Al netto dell’efficacia di quell’incentivo, discutibile visto che più di metà degli sgravi è andata a incentivare assunzioni a termine e stagionali in molti casi part time, si tratta di un’operazione di taglio mascherato che il governo ha fatto passare sotto silenzio. Complice anche il fatto che la conferenza stampa di Giorgia Meloni per illustrare la finanziaria e rispondere alle domande dei giornalisti, annunciata da Giancarlo Giorgetti per il 21 ottobre, non si è mai svolta. Senza che Palazzo Chigi abbia dato spiegazioni.
La sforbiciata comunque emerge con chiarezza dalla memoria depositata alla Camera dall’Ufficio parlamentare di bilancio durante l’audizione sul ddl. “Le spese si riducono soprattutto per effetto del definanziamento della cosiddetta decontribuzione Sud, pur tenendo conto della contestuale istituzione di un fondo per interventi volti a mitigare il divario nell’occupazione e nello sviluppo dell’attività imprenditoriale nelle aree svantaggiate del Paese e della proroga per il 2025 del credito di imposta ZES“, scrive l’organismo indipendente commentando le misure dedicate alle imprese.

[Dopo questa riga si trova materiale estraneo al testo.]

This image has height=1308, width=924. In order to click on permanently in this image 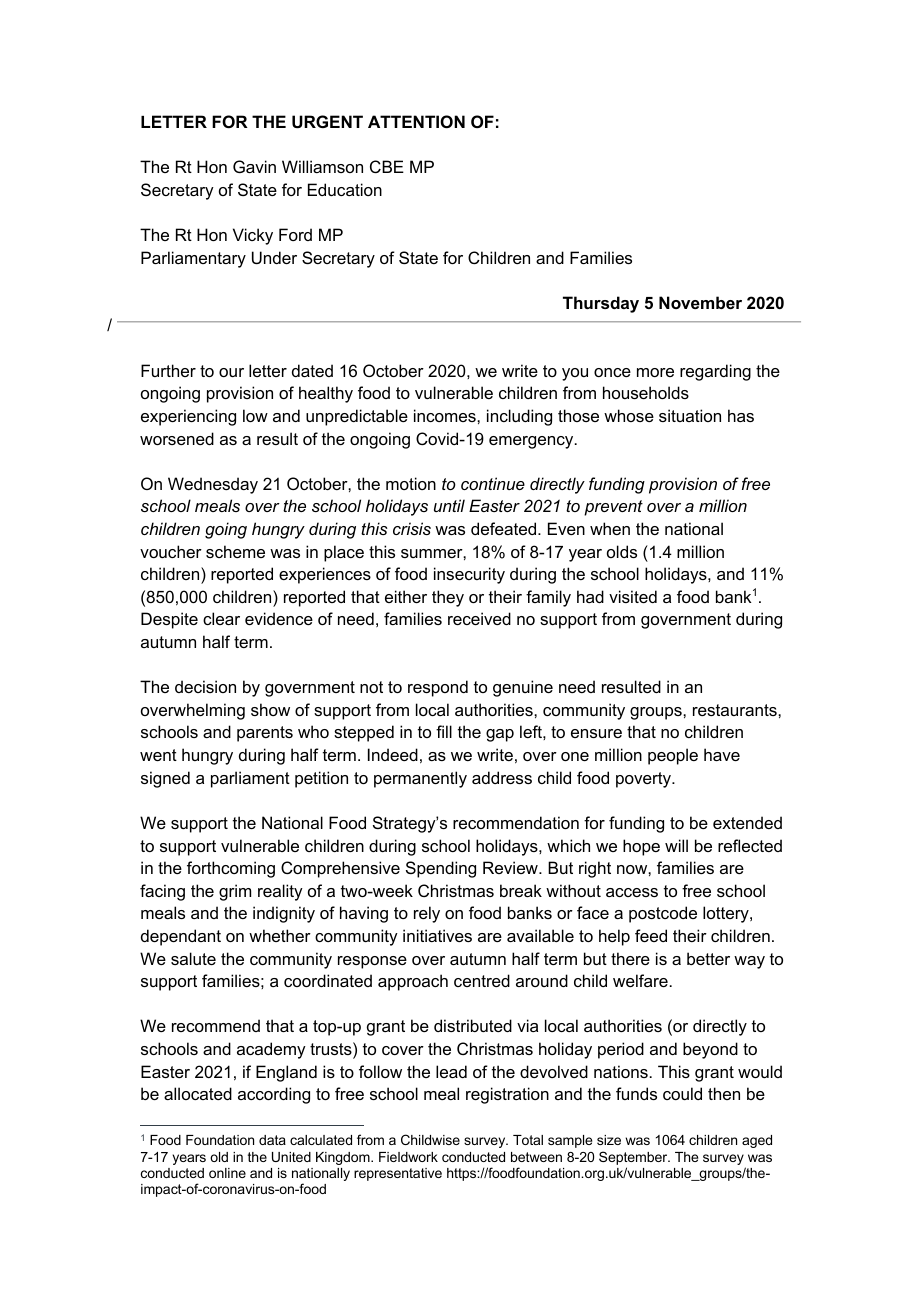, I will do `click(420, 779)`.
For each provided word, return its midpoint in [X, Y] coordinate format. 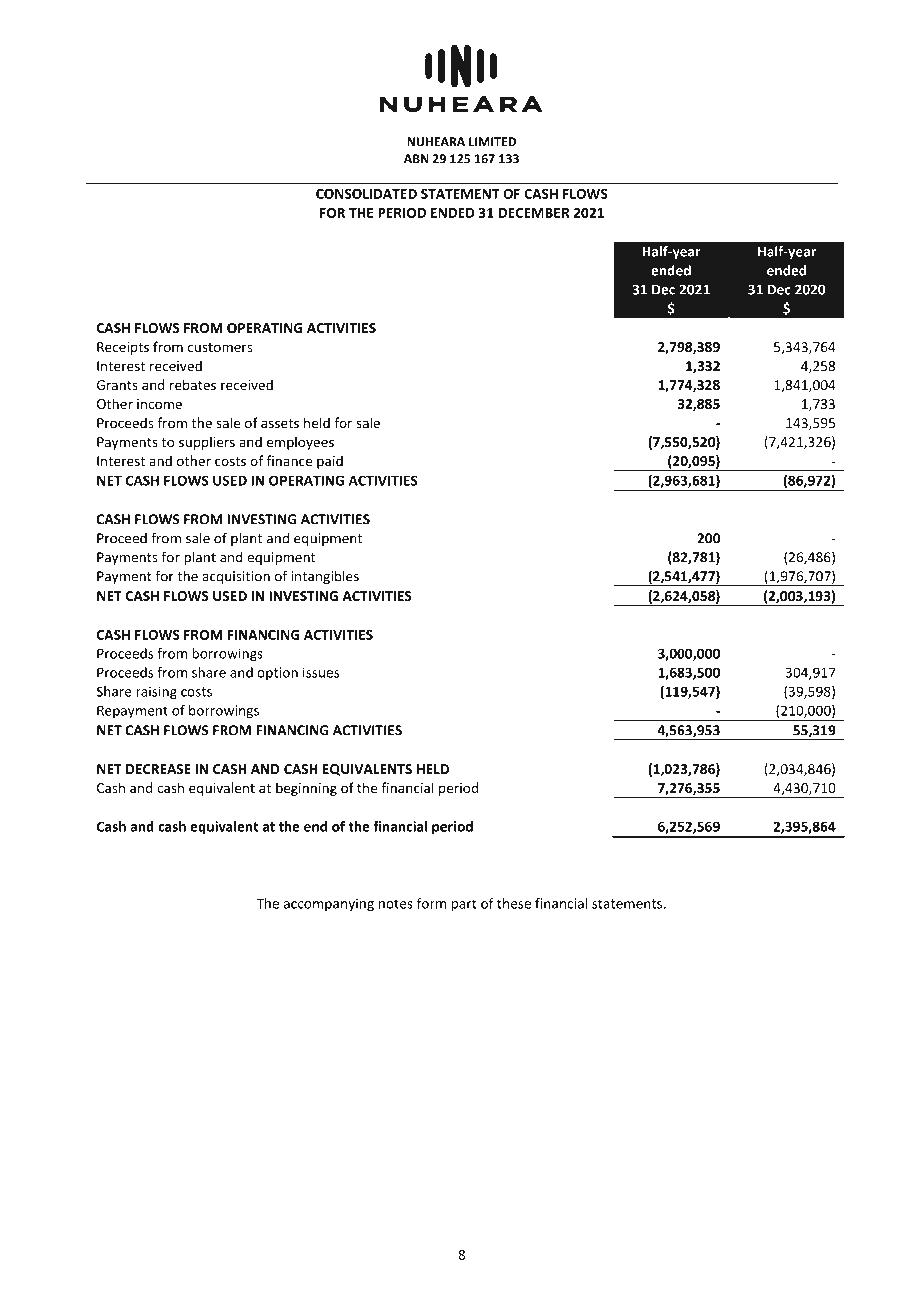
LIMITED [492, 142]
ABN [416, 159]
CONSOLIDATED [366, 194]
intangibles [325, 577]
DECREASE [158, 769]
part [464, 905]
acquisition [236, 577]
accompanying [329, 905]
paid [330, 462]
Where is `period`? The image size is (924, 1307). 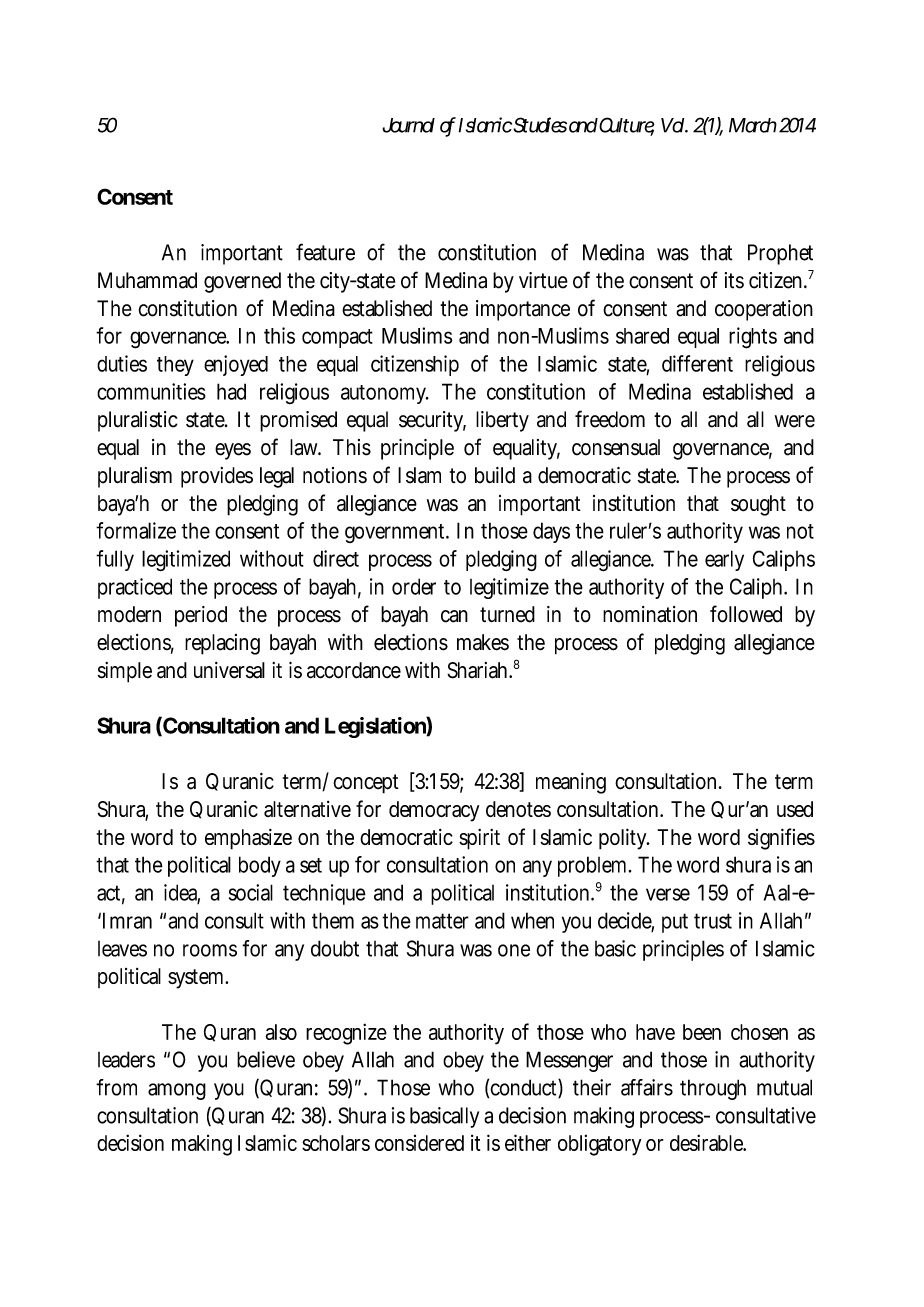
period is located at coordinates (201, 616).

All’agevolazione nata nel 2020 erano infatti destinati, ricorda l’Upb, 5,9 miliardi nel 2025, 3 nel 2026 e 4,4 nel 2027 per un totale di 13,3 miliardi nel prossimo triennio. Il nuovo Fondo destinato a finanziare politiche per il Mezzogiorno, che potrà concedere agevolazioni per l’acquisizione di beni strumentali da parte di aziende del Sud, avrà in pancia invece “solo” 2,45 miliardi per l’anno prossimo, 1 nel 2026 e 3,4 nel 2027: in tutto 6,85 miliardi, poco più della metà. Sommando gli 1,6 miliardi del credito di imposta per la Zona economica speciale per il Mezzogiorno si arriva a 8,45: quasi 5 miliardi in meno rispetto alla dote della Decontribuzione. Soldi che vengono utilizzati per coprire altre uscite previste in manovra.